On straight sections, being neutral on your bike is generally best. But this should be more an “attack position” neutral. Almost like you’re ready to tackle or bracing to be tackled by someone.
You don’t need to sit towards the rear unless you’re going over whoops/obstacles, or need more traction while accelerating.
Going through rutted or bermed corners you should be towards the front of the seat; almost on the gas tank. Putting more weight on the front end helps you turn more easily.
Also, especially on flat and off-camber corners, you need to weight the outside footpeg.
How To Weight The Outside Footpeg
Weighting the outside footpeg simply means that if you’re going around a left-handed corner, your bike will be leaned left, but your butt will be on the right side of the seat. You will basically be sitting straight up over where the tires are contacting the ground.

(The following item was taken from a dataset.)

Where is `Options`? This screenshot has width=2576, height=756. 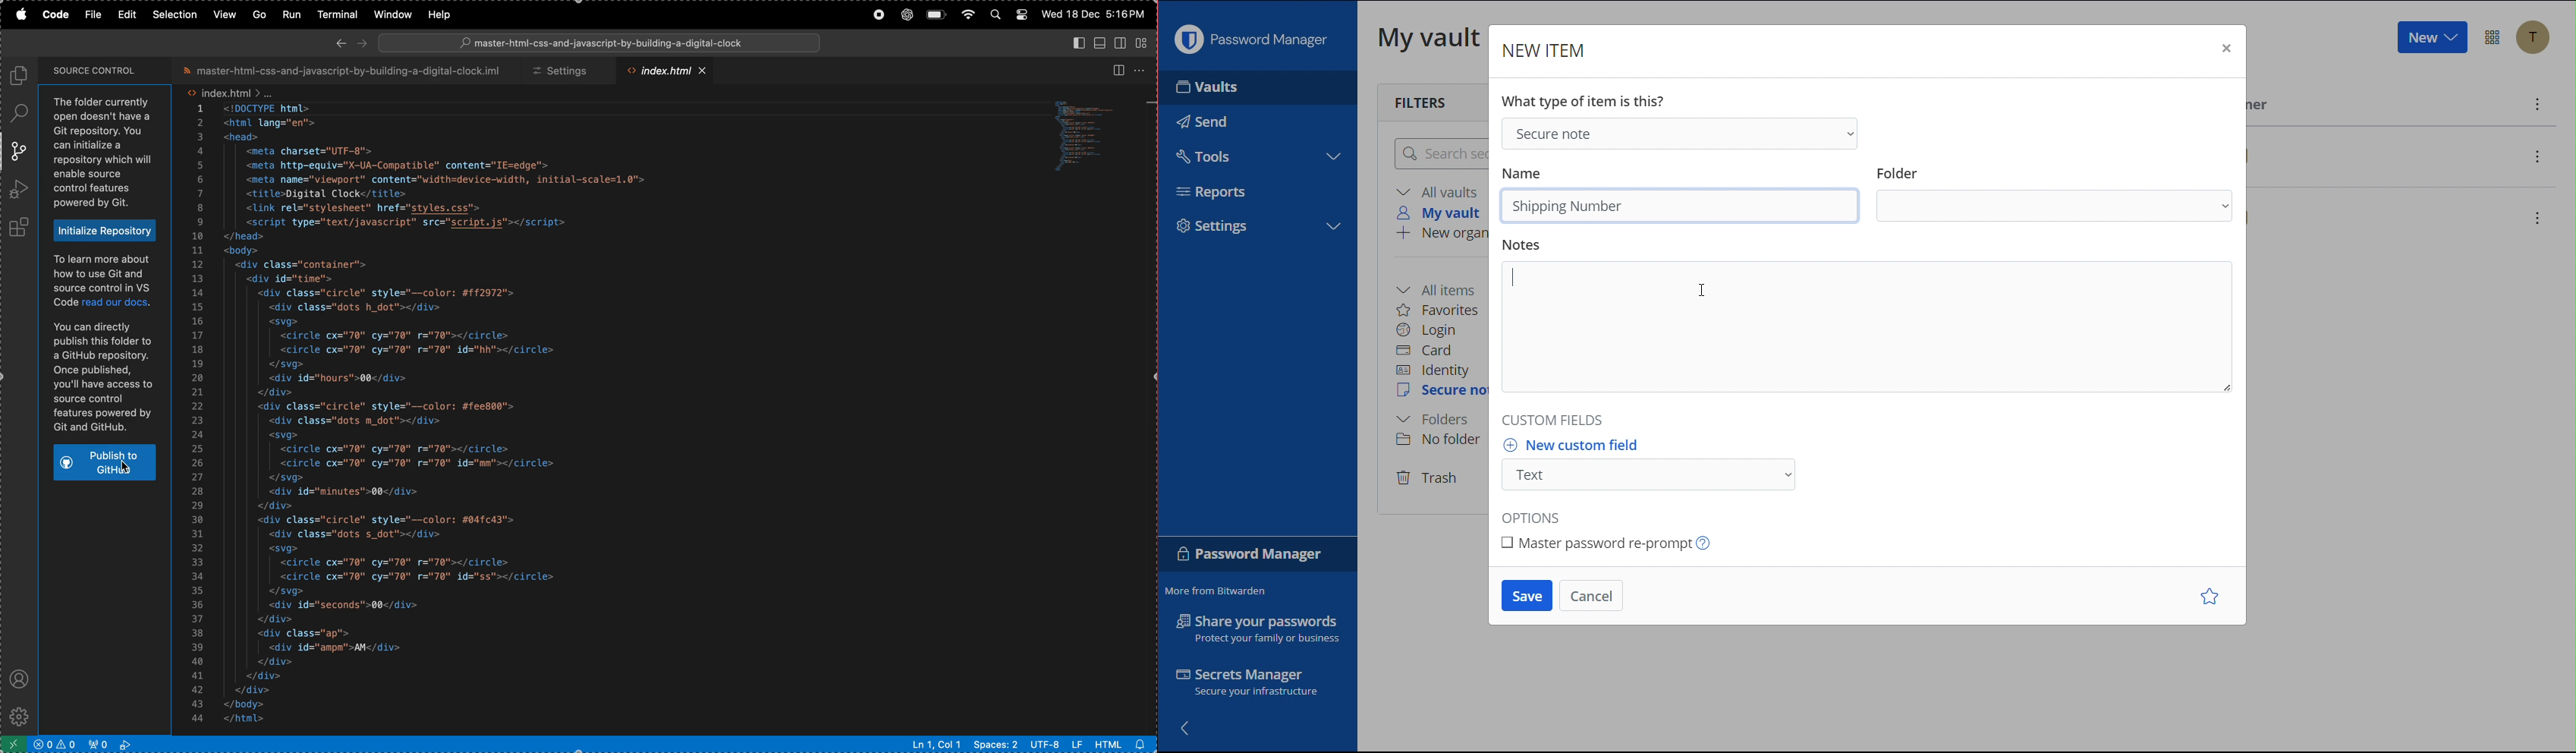
Options is located at coordinates (2494, 36).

Putting more weight on the right (outside) footpeg gives the tires more traction to stay in control.
Use your inside (left) leg to balance or stabilize your body by pointing it to the front of the bike.
You go where you look. If you’re trail riding and keep looking at the trees because you’re afraid of hitting them, you’re going to run into one sooner or later.
Keep your focus on the trail or where you want to go.
Also don’t look just past your front fender. It’s easy to get caught looking at what’s just in front of you on the ground.
This is a bad habit to form because it really limits your potential to ride faster. If you’re only seeing what’s 10 feet in front of you and you’re going 20mph, a big log in the trail is going to throw you for a loop.
The faster you ride, the further ahead you need to look, and the more that you can anticipate the next corner or obstacle.
How Do I Get Better At Trail Riding?
It’s important to first get comfortable riding your dirt bike before heading to the woods or trails. Once you feel confident in your clutch and throttle control, as well as balance, start riding a trail that is beginner friendly.
To get better at single track trail riding takes seat time. Starting on the right dirt bike and setting it up to fit you are important first steps to becoming a good trail rider.